Senators Jon Tester and Max Baucus are standing up for rural Montana's health care needs and families by demanding that the government reconsider efforts to change the definition of 'frontier.'
The U.S. Department of Health and Human Services currently defines a community with fewer than six people per square mile as 'frontier.' These highly rural regions, with limited populations and resources, often need help to hire health professionals and provide needed services.
But the department is considering changing the definition of 'frontier' from population density to a community's distance from a major population center. Tester, who hails from Big Sandy (pop. 700), and Baucus say the new definition means bigger communities outside Montana would benefit at the expense of smaller Montana communities.
"By no longer including low population density as a factor, the nation's smallest communities and regions may be forced to compete with many more communities for already scarce resources," Tester and Baucus told the Office of Rural Health Policy. "We urge you to retain the current six-person per square mile standard to accurately reflect the needs of rural communities."

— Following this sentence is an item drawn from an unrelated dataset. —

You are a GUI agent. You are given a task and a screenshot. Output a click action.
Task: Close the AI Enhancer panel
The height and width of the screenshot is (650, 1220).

Tester and Baucus said that low population density presents more hurdles for communities than their distance from a major population center. Low population density makes it difficult for communities to recruit and retain health professionals, support emergency services, and provide transportation services.
Tester and Baucus also pushed the agency to allow local, state, tribal and non-governmental organizations to submit additional information and apply for waivers if any changes are made.
Tester, the Senate's only working farmer, and Baucus also recently demanded better phone call reliability for rural areas after Montanans told them that too many calls are being dropped across the Big Sky State.
The Office of Rural Health Policy is a branch of the Department of Health and Human Services.